A grande vantagem dessa métrica é que ela não pode ser manipulada — o dinheiro na mão é real e, por definição, já líquido de taxas e despesas. Porém, ela também tem suas limitações. Afinal, ela não diz nada sobre os investimentos não realizados que continuam no fundo. Além disso, os dividendos podem ser financiados por empréstimos tomados pelas próprias empresas investidas ou pelo próprio fundo, lastreados no valor do portfólio de private equity. Esta segunda tática se tornou muito mais popular nos últimos trimestres, quando a venda de empresas se tornou mais difícil. Recorrer a empréstimos dessa forma pode aumentar os riscos para as empresas e para os fundos: os investidores podem perder mais no longo prazo do que ganham no curto prazo.
O argumento de defesa que usam para a TIR é que ela ofereceria uma visão de como o fundo está se saindo ao longo do tempo. Infelizmente, a TIR pode ser extremamente não confiável. Um motivo é que o timing de investimentos e as saídas tem grande influência.

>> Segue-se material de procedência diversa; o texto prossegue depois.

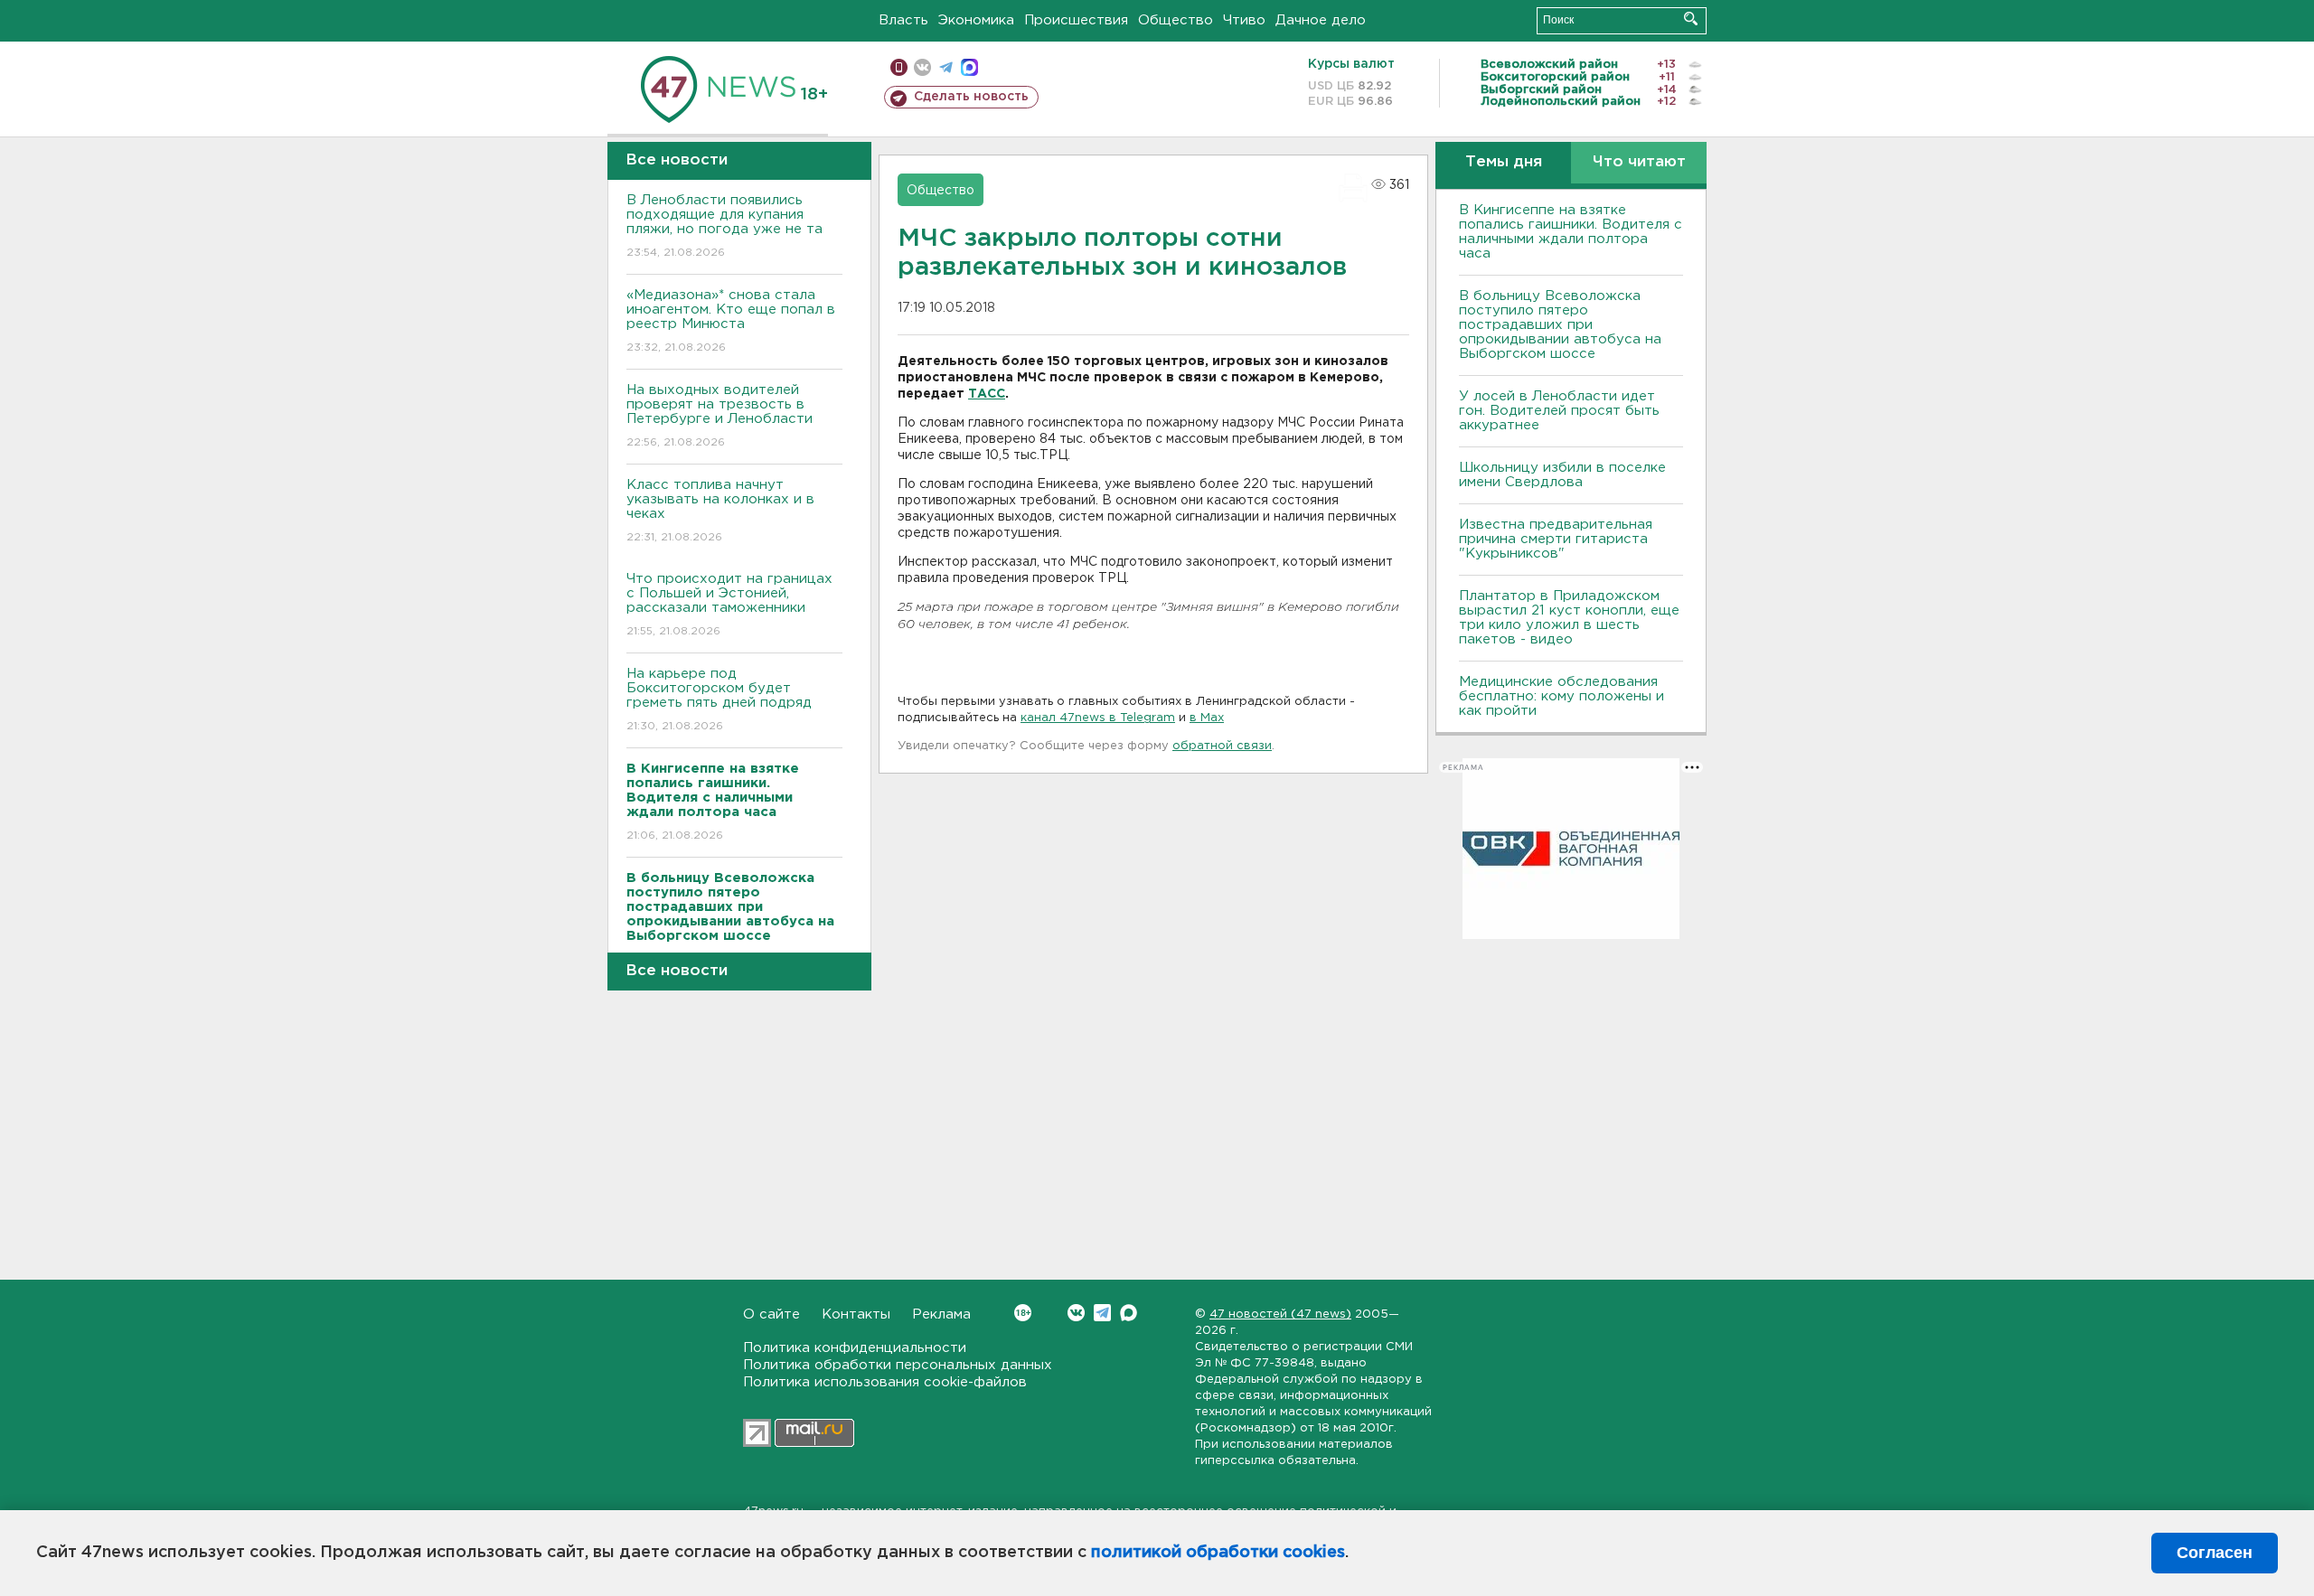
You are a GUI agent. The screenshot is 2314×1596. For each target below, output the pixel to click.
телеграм (946, 67)
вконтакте (922, 67)
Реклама (941, 1314)
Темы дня (1503, 162)
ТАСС (986, 394)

Segundo Ludovic Phalippou, professor de economia financeira na Saïd Business School da Universidade de Oxford e crítico de longa data da mensuração de retornos no private equity, se uma empresa de private equity ou um fundo individual tiver ganhos altos nos primeiros anos e devolver os lucros aos investidores, isso pode deixar a TIR alta por vários anos, quase independente do que acontece depois.
As empresas de private equity encontraram formas de explorar isso nos últimos anos usando (adivinha?!) dinheiro de empréstimo para comprar empresas antes de fazer a chamada de capital dos investidores, ou usando empréstimos para pagar os investidores antes que uma empresa seja vendida. Em ambos os casos, a tática reduz o tempo em que o dinheiro fica ativamente investido e aumenta o retorno aparente em termos de TIR. É claro que o retorno de caixa seria menor, já que as taxas e os juros sobre empréstimos são deduzidos dos lucros que, de outra forma, iriam para os investidores.
Também há outras métricas, como o “múltiplo sobre o capital investido”, que mensura o valor dos investimentos realizados e não realizados, mas depende da valuation das gestoras sobre as empresas não vendidas. Esse múltiplo do saldo também está propenso à manipulação, de acordo com Phalippou, dependendo de como o capital é reinvestido dentro do fundo.
Há ainda várias versões de uma medida chamada “equivalente de mercado público”, que promete converter os retornos percentuais simples de um índice como o S&P 500 em algo mais parecido com a TIR, alinhando o fluxo de caixa com um fundo privado. Mas elas têm imperfeições, por isso há diferentes versões, e não resolvem os problemas inerentes da TIR.
A conclusão é dolorosa. Em um memorando muito citado de quase 20 anos atrás, com o título “You Can’t Eat IRR” (“Você não pode comer a TIR”, em tradução direta), o investidor de crédito estressado Howard Marks concluiu que os investidores precisam empregar várias métricas para avaliar seus retornos sobre os investimentos em fundos de capital privado.
Mesmo assim, os investidores não podem ter completa certeza de quanto ganharam até que um fundo devolva totalmente o seu capital, o que muitas vezes ocorre mais de uma década após o investimento inicial. E, sem poder examinar outros fundos da mesma forma, fazer uma comparação precisa é quase impossível. Enquanto isso, a comparação dos retornos do private equity com mercados públicos é mais ficção que realidade.
Sebastien Canderle, ex-gestor de private equity que escreve um blog para o CFA Institute, fez uma crítica ao setor com o seguinte argumento: “Nos mercados privados, ninguém consegue mensurar seu verdadeiro desempenho”.